At this year’s Tech Summit from Hawaii, it’s time again for Qualcomm to unveil and detail the company’s most important launch of the year, showcasing the newest Snapdragon flagship SoC that will be powering our upcoming 2022 devices. Today, as the first of a few announcements at the event, Qualcomm is announcing the new Snapdragon 8 Gen 1, the direct follow-up to last year’s Snapdragon 888.

The Snapdragon 8 Gen 1 follows up its predecessors with a very obvious change in marketing and product naming, as the company is attempting to simplify its product naming and line-up. Still part of the “8 series”, meaning the highest end segment for devices, the 8 Gen 1 resets the previous three-digit naming scheme in favor of just a segment and generation number. For Qualcomm's flagship part this is pretty straightforward, but it remains to be seen what this means for the 7 and 6 series, both of which have upwards of several parts for each generation.

As for the Snapdragon 8 Gen 1, the new chip comes with a lot of new IP: We’re seeing the new trio of Armv9 Cortex CPU cores from Arm, a whole new next-generation Adreno GPU, a massively improved imaging pipeline with lots of new features, an upgraded Hexagon NPU/DSP, integrated X65 5G modem, and all manufactured on a newer Samsung 4nm process node.
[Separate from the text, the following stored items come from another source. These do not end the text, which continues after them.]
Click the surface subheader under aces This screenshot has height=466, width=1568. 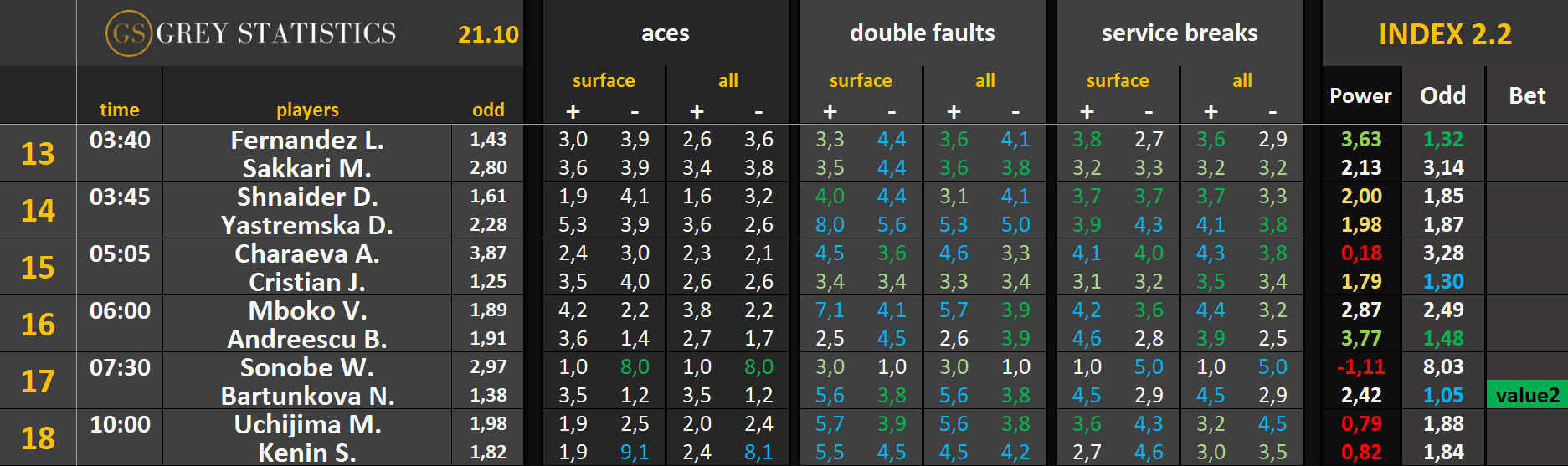pyautogui.click(x=604, y=80)
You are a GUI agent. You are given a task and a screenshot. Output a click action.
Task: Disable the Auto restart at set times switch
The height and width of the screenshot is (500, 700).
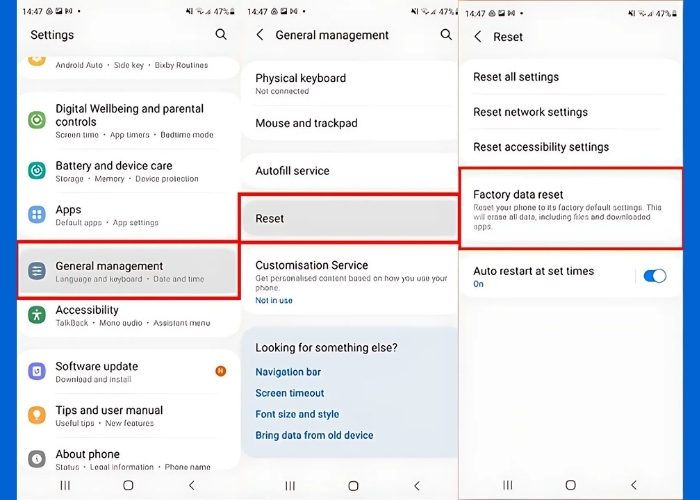point(654,276)
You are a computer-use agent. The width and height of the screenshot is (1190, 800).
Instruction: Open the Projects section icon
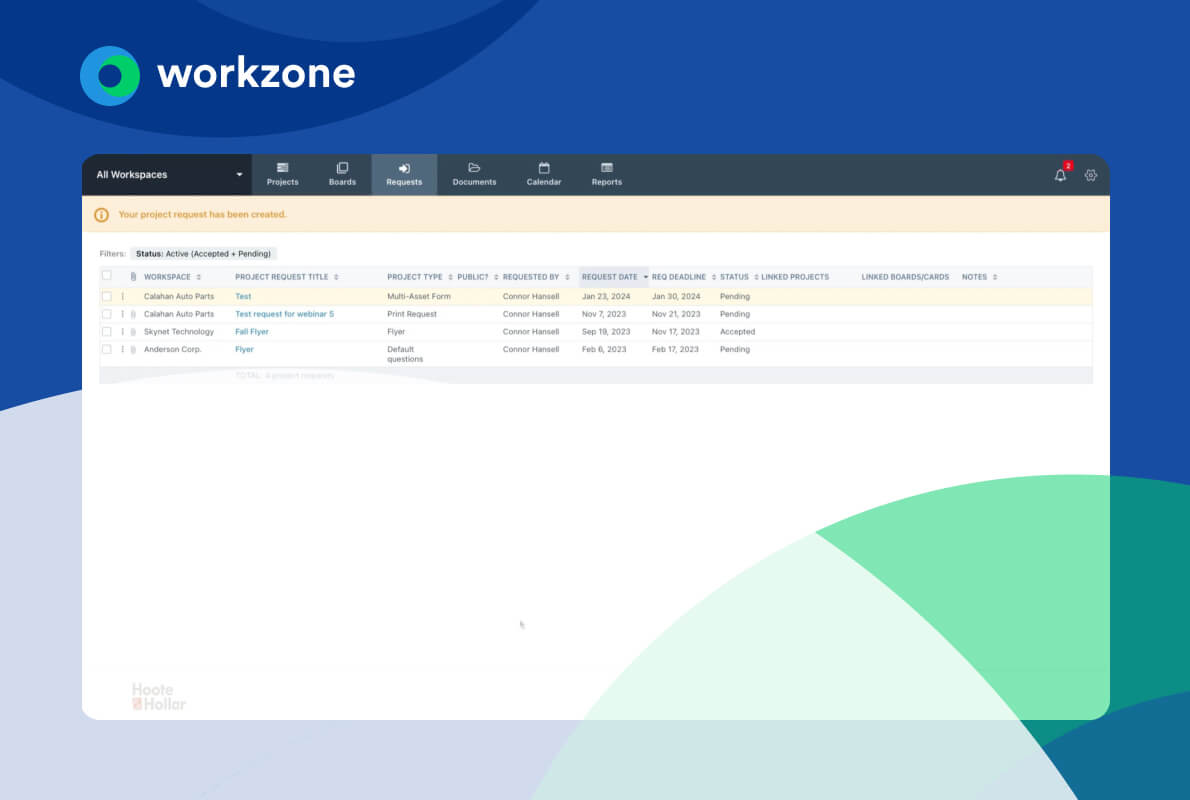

The new chip promises large increases in performance and efficiency in a lot of the processing elements, as well as new features enabling new user experiences. Let’s start over the basic specifications and drill down the details that we have on the chip:

Qualcomm Snapdragon Flagship SoCs 2020-2021
SoC

Snapdragon 8 Gen 1

Snapdragon 888
CPU 1x Cortex-X2
@ 3.0GHz 1x1024KB pL2

3x Cortex-A710
@ 2.5GHz 3x512KB pL2

4x Cortex-A510
@ 1.80GHz 2x??KB sL2

6MB sL3
1x Cortex-X1
@ 2.84GHz 1x1024KB pL2

3x Cortex-A78
@ 2.42GHz 3x512KB pL2

4x Cortex-A55
@ 1.80GHz 4x128KB pL2

4MB sL3
GPU Adreno next-gen Adreno 660 @ 840MHz
DSP / NPU Hexagon Hexagon 780

26 TOPS AI
(Total CPU+GPU+HVX+Tensor)
Memory
Controller
4x 16-bit CH

@ 3200MHz LPDDR5  /  51.2GB/s

4MB system level cache
ISP/Camera Triple 18-bit Spectra ISP

1x 200MP or 108MP with ZSL
or
64+36MP with ZSL
or
3x 36MP with ZSL

8K HDR video & 64MP burst capture
Triple 14-bit Spectra 580 ISP

1x 200MP or 84MP with ZSL
or
64+25MP with ZSL
or
3x 28MP with ZSL

4K video & 64MP burst capture
Encode/
Decode
8K30 / 4K120 10-bit H.265

Dolby Vision, HDR10+, HDR10, HLG

720p960 infinite recording
Integrated Modem X65 integrated

(5G NR Sub-6 + mmWave)
DL = 10000 Mbps
UL = 3000 Mbps
X60 integrated

(5G NR Sub-6 + mmWave)
DL = 7500 Mbps
UL = 3000 Mbps
Mfc. Process Samsung
4nm (unspecified)
Samsung
5nm (5LPE)

CPUs: Cortex-X2 and Armv9 siblings

Starting off with the CPUs of the new Snapdragon 8 Gen 1 (I’ll shorthand it as S8g1 here and there): This is Qualcomm’s first chip featuring the new Armv9 generation of CPU IPs from Arm, which includes the Cortex-X2, Cortex-A710, and Cortex-A510 in a big, middle, and little setup. Qualcomm continues to use a 1+3+4 core count, a setup that’s been relatively successful for the designers over the past few years and iterations ever since the Snapdragon 855.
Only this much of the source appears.